HOW I HAD TWO BIG HITS SIMULTANEOUSLY.

Two fairly significant things happened to me at the end of March.

On the 27th and 28th the slow moving and deeply destructive Category 4 Cyclone Debbie scored a direct hit on our home at Queensland’s Shute Harbour. On the 29th we crawled from our cyclone sanctuary to find the world around us battered and shattered. On March 30th – while I was trying to clear a path to the street, waist deep in green waste and covered in sweat and grime – twelve thousand miles away in Oxford UK, my new novel ‘No Killing Sky’ was being released.

At the time, I must admit, I didn’t give the book-launch a second thought. We were all too busy trying to adjust to the enormity of the aftermath of the storm.

We were safe and our place wasn’t too badly damaged but, all around us, neighbours had had their windows blown in and their roofs torn off. Ceilings had fallen in, fences,  powerlines, debris and uprooted trees littered the streets and the landscape.

Dozens of big boats had been tossed ashore or dragged metres up into mangroves and our local motel had been reduced to a pile of rubble. Given the scale of the destruction it is astonishing that nobody was badly injured.

Apart from extensive property and boat damage, the trees on every hillside for miles around, on every escarpment and in every valley, have been uprooted in their thousands. The ones still struggling to stand have ripped and smashed branches and all their leaves have been blown to kingdom come. It looks like the aftermath of a raging bushfire. Our once lush tropical rainforest now resembles a bleak winter landscape somewhere in Scotland’s far north… without the snow.
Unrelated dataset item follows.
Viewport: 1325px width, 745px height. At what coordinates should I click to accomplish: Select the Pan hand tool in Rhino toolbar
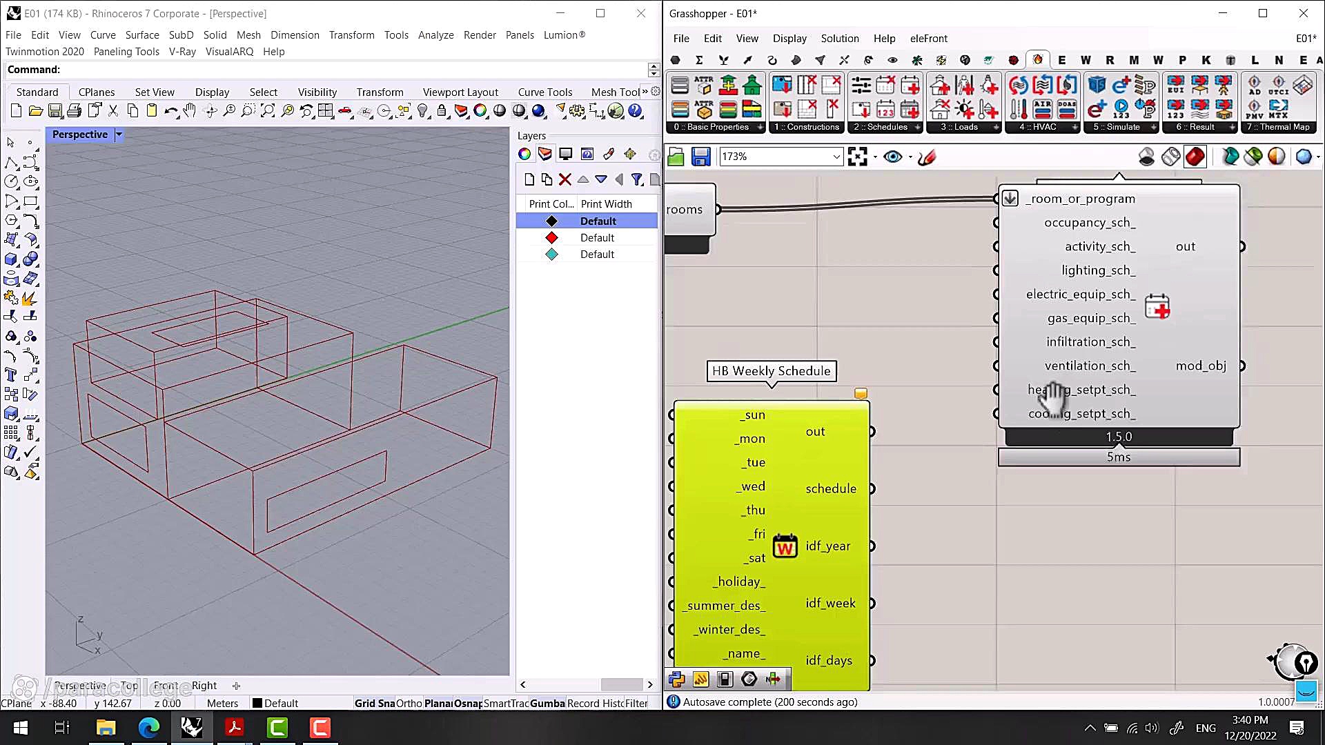tap(190, 111)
‘There is an interesting irony here, given one of the book’s major themes, but I don’t want to reveal too much. Still, I believe the subject matter has the potential to become one of the next great global controversies.

The book was originally planned for release in late April, but publisher New Internationalist brought the UK release date forward to March 30th – not to coincide with the cyclone, I hasten to add –  but in order to have it qualify for the UK’s premier thriller competition ‘The Steel Dagger’ award.  The long list of ten finalists will be announced at the Crimefest International Crime Fiction Convention on May 19th in Bristol.

I won’t be there but I’ll be keeping my fingers crossed.